Playing against a stationary opponent
Julien Grand-Clément, Nicolas Vieille
TL;DR
The paper addresses how simple strategies can approximate the discounted value in zero-sum stochastic games when the opponent is restricted to stationary strategies, with implications for robust MDPs. It proves a mixed set of results: in product absorbing games, Blackwell $\varepsilon$-optimal strategies can always be realized by a two-state autonomous automaton, even though Markovian strategies may fail to be optimal; in contrast, general absorbing games can admit no blind Blackwell $\varepsilon$-optimal strategy. The analysis uses concrete game constructions (Big Match and variants) to separate cases where Markovian, blind, and automaton-based strategies differ in power, and it gives explicit formulas for limiting payoffs under stationary responses.
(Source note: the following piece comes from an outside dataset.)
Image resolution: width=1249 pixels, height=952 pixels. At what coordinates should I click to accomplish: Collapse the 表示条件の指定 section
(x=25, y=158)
The findings highlight a sharp contrast between absorbing games and generalized Big Match games and offer new insights for designing robust MDP policies that are simple yet near-optimal against stationary disturbances.
Abstract
This paper investigates properties of Blackwell $ε$-optimal strategies in zero-sum stochastic games when the adversary is restricted to stationary strategies, motivated by applications to robust Markov decision processes. For a class of absorbing games, we show that Markovian Blackwell $ε$-optimal strategies may fail to exist, yet we prove the existence of Blackwell $ε$-optimal strategies that can be implemented by a two-state automaton whose internal transitions are independent of actions. For more general absorbing games, however, there need not exist Blackwell $ε$-optimal strategies that are independent of the adversary's decisions. Our findings point to a contrast between absorbing games and generalized Big Match games, and provide new insights into the properties of optimal policies for robust Markov decision processes.